1Department of Animal and Dairy Science, University of Georgia, Athens, GA, 30602, USA.
Genet Sel Evol. 2024 Aug 22;56(1):59. doi: 10.1186/s12711-024-00925-3.
Single-nucleotide polymorphism (SNP) effects can be backsolved from ssGBLUP genomic estimated breeding values (GEBV) and used for genome-wide association studies (ssGWAS). However, obtaining p-values for those SNP effects relies on the inversion of dense matrices, which poses computational limitations in large genotyped populations. In this study, we present a method to approximate SNP p-values for ssGWAS with many genotyped animals. This method relies on the combination of a sparse approximation of the inverse of the genomic relationship matrix ( ) built with the algorithm for proven and young ( ) and an approximation of the prediction error variance of SNP effects which does not require the inversion of the left-hand side (LHS) of the mixed model equations. To test the proposed p-value computing method, we used a reduced genotyped population of 50K genotyped animals and compared the approximated SNP p-values with benchmark p-values obtained with the direct inverse of LHS built with an exact genomic relationship matrix ( . Then, we applied the proposed approximation method to obtain SNP p-values for a larger genotyped population composed of 450K genotyped animals.
The same genomic regions on chromosomes 7 and 20 were identified across all p-value computing methods when using 50K genotyped animals. In terms of computational requirements, obtaining p-values with the proposed approximation reduced the wall-clock time by 38 times and the memory requirement by ten times compared to using the exact inversion of the LHS. When the approximation was applied to a population of 450K genotyped animals, two new significant regions on chromosomes 6 and 14 were uncovered, indicating an increase in GWAS detection power when including more genotypes in the analyses. The process of obtaining p-values with the approximation and 450K genotyped individuals took 24.5 wall-clock hours and 87.66GB of memory, which is expected to increase linearly with the addition of noncore genotyped individuals.
With the proposed method, obtaining p-values for SNP effects in ssGWAS is computationally feasible in large genotyped populations. The computational cost of obtaining p-values in ssGWAS may no longer be a limitation in extensive populations with many genotyped animals.
单核苷酸多态性(SNP)效应可以从 ssGBLUP 基因组估计育种值(GEBV)中反推出来,并用于全基因组关联研究(ssGWAS)。
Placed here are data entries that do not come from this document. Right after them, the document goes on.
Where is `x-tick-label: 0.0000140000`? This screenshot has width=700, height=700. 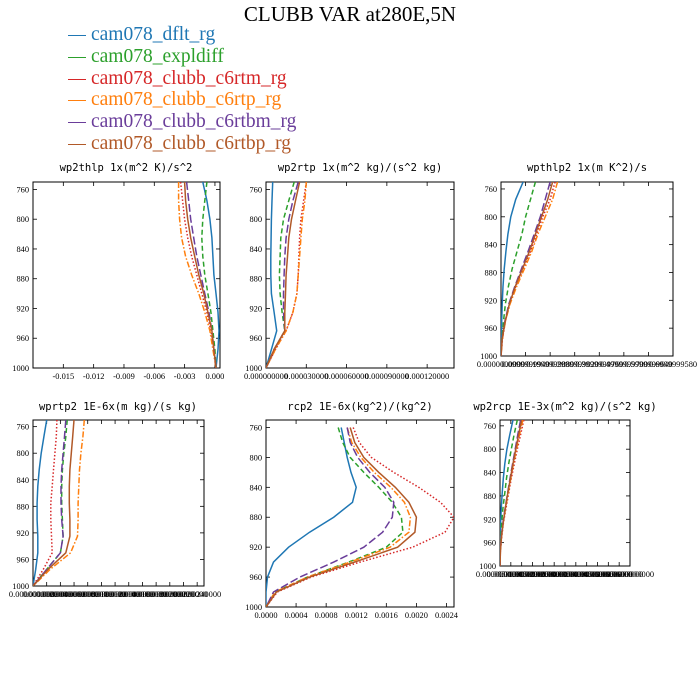
x-tick-label: 0.0000140000 is located at coordinates (129, 594).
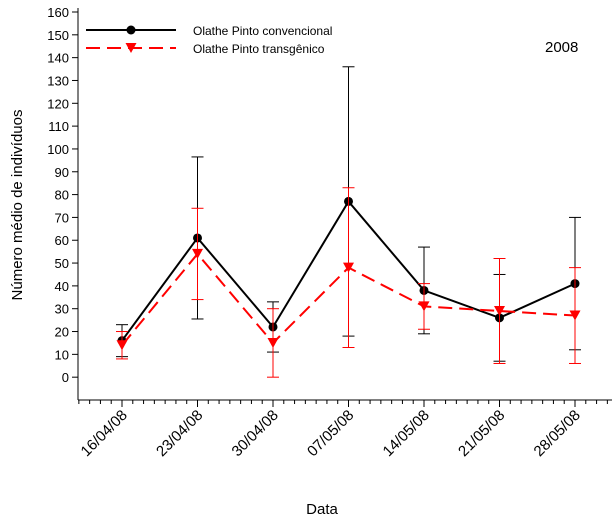  Describe the element at coordinates (322, 510) in the screenshot. I see `x-axis-title: Data` at that location.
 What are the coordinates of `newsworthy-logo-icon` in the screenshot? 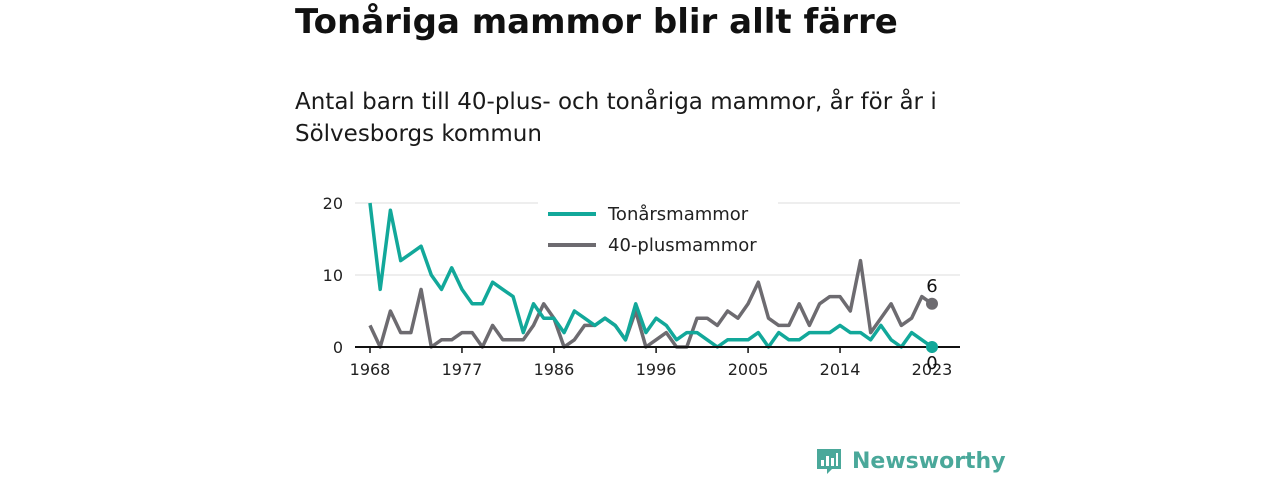 It's located at (829, 462).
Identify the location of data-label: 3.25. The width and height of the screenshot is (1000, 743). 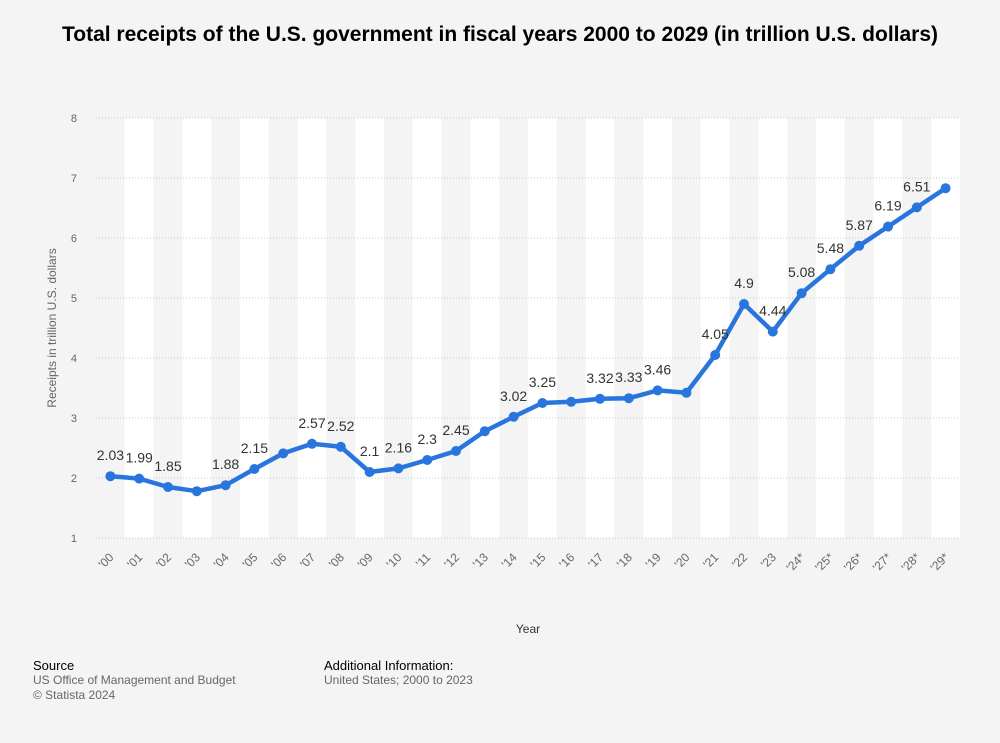
(542, 382).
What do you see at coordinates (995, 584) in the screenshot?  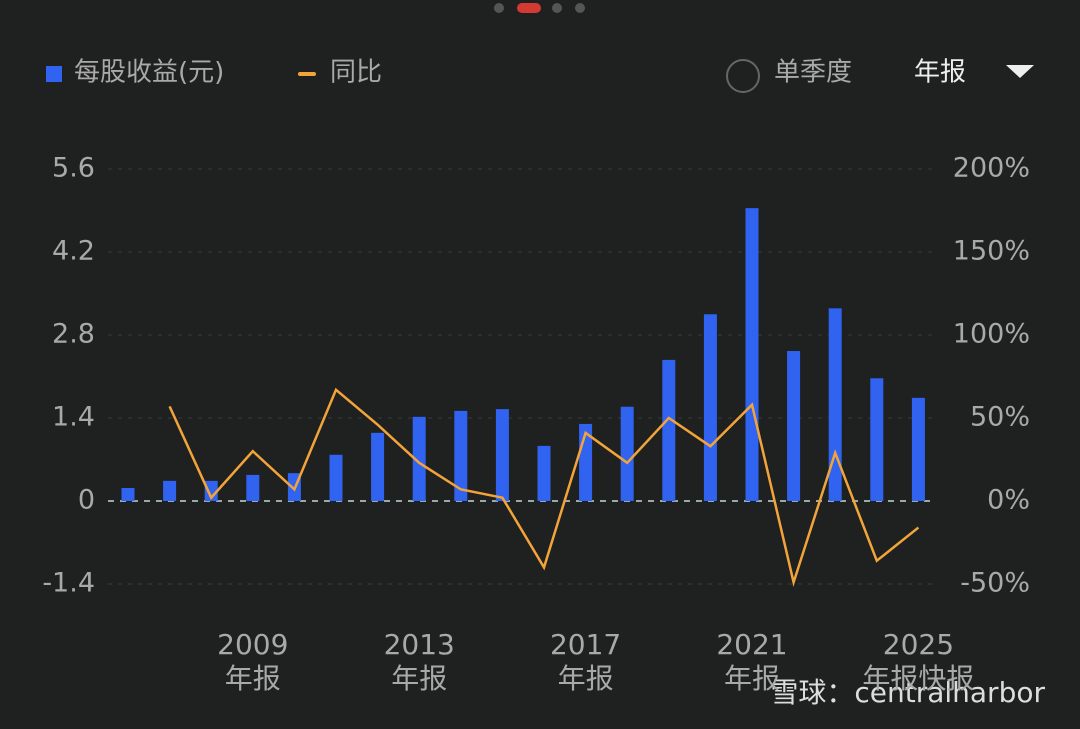 I see `y2-tick-label: -50%` at bounding box center [995, 584].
然而,获得那些 SNP 效应的 p 值依赖于密集矩阵的逆运算,这在大型基因分型群体中存在计算限制。在这项研究中,我们提出了一种在有大量基因分型动物的情况下,对 ssGWAS 的 SNP 效应进行近似 p 值计算的方法。该方法依赖于利用算法为已证实和年轻的( )构建的基因组关系矩阵( )的稀疏近似以及 SNP 效应预测误差方差的近似,而不需要混合模型方程的左(LHS)的逆运算。为了测试所提出的 p 值计算方法,我们使用了一个经过缩减的基因分型群体的 50K 个基因分型动物,并将近似 SNP p 值与使用具有精确基因组关系矩阵( )的 LHS 直接逆运算获得的基准 p 值进行了比较。然后,我们应用所提出的近似方法,对由 450K 个基因分型动物组成的更大基因分型群体进行 SNP p 值计算。
当使用 50K 个基因分型动物时,所有 p 值计算方法都在染色体 7 和 20 上鉴定出相同的基因组区域。在计算要求方面,与使用 LHS 的精确逆运算相比,使用所提出的近似方法获得 p 值时,计算时间减少了 38 倍,内存需求减少了 10 倍。当将近似方法应用于 450K 个基因分型动物的群体时,在染色体 6 和 14 上发现了两个新的显著区域,表明在分析中包含更多的基因型时,GWAS 的检测能力有所提高。使用近似方法和 450K 个基因分型个体获得 p 值的过程需要 24.5 个时钟小时和 87.66GB 的内存,预计随着非核心基因分型个体的增加,计算时间和内存需求将呈线性增加。
在所提出的方法中,在大型基因分型群体中,对 ssGWAS 的 SNP 效应进行 p 值计算在计算上是可行的。在具有大量基因分型动物的广泛群体中,获得 ssGWAS 中 p 值的计算成本可能不再是一个限制。